Giter VIP home page Giter VIP logo

tesseract's Introduction

Tesseract: Online Schema Evolution is (almost) Free for Snapshot Databases

This repository implements Tesseract. See details in our VLDB 2023 paper below. If you use our work, please cite:

Online Schema Evolution is (Almost) Free for Snapshot Databases
Tianxun Hu, Tianzheng Wang and Qingqing Zhou.
PVLDB 16(2) (VLDB 2023).

Software dependencies

Ubuntu

apt-get install -y cmake gcc-11 g++-11 clang-10 libc++-8-dev libc++abi-8-dev
apt-get install -y libnuma-dev libibverbs-dev libgflags-dev libgoogle-glog-dev liburing-dev

Environment configurations

Make sure you have enough huge pages.

  • Tesseract uses mmap with MAP_HUGETLB (available after Linux 2.6.32) to allocate huge pages. Almost all memory allocations come from the space carved out here. Assuming the default huge page size is 2MB, the command below will allocate 2x MB of memory:
sudo sh -c 'echo [x pages] > /proc/sys/vm/nr_hugepages'

This limits the maximum for --node-memory-gb to 10 for a 4-socket machine (see below).

  • mlock limits. Add the following to /etc/security/limits.conf (replace "[user]" with your login):
[user] soft memlock unlimited
[user] hard memlock unlimited

Re-login to apply.


Build it

We do not allow building in the source directory. Suppose we build in a separate directory:

$ mkdir build
$ cd build
$ cmake ../ -DCMAKE_BUILD_TYPE=[Debug/Release/RelWithDebInfo]
$ make -jN

Currently the code can compile under Clang 10.0+. E.g., to use Clang 10.0, issue the following cmake command instead:

$ CC=clang-10.0 CXX=clang++-10.0 cmake ../ -DCMAKE_BUILD_TYPE=[Debug/Release/RelWithDebInfo]
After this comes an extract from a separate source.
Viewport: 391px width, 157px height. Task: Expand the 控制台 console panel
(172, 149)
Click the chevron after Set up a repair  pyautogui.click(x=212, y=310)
After make there will be six executables under build:

tesseract_DDL_COPY that runs DDLs with Tesseract approach;

tesseract_DDL_LAZY_COPY that runs DDLs with lazy approach;

tesseract_DDL_OPT_LAZY_COPY that runs DDLs with Tesseract-lazy approach;

tesseract_DDL_BLOCK that runs DDLs with blocking approach;

tesseract_DDL_SI that runs DDLs with naive SI approach;

tesseract_NO_DDL that runs with no DDLs;

Run it

$run.sh \
       [executable] \
       [benchmark] \
       [scale-factor] \
       [num-threads] \
       [duration (seconds)] \
       "[other system-wide runtime options]" \
       "[other benchmark-specific runtime options]"`

Run example

# Add column with Tesseract approach under TPC-CD:
./run.sh ./tesseract_DDL_COPY tpcc_org 50 31 10 "-node_memory_gb=30 -cdc_threads=5 -scan_threads=3 -enable_cdc_schema_lock=0 -enable_ddl_keys=0 -pcommit_queue_length=500000 -ddl_total=1 -enable_parallel_scan_cdc=1 -print_interval_ms=1000 -cdc_physical_workers_only=1 -scan_physical_workers_only=1 -client_load_per_core=4500 -latency_stat_interval_ms=25 -enable_large_ddl_begin_timestamp=1" "-d 2 -e 0 -s 1"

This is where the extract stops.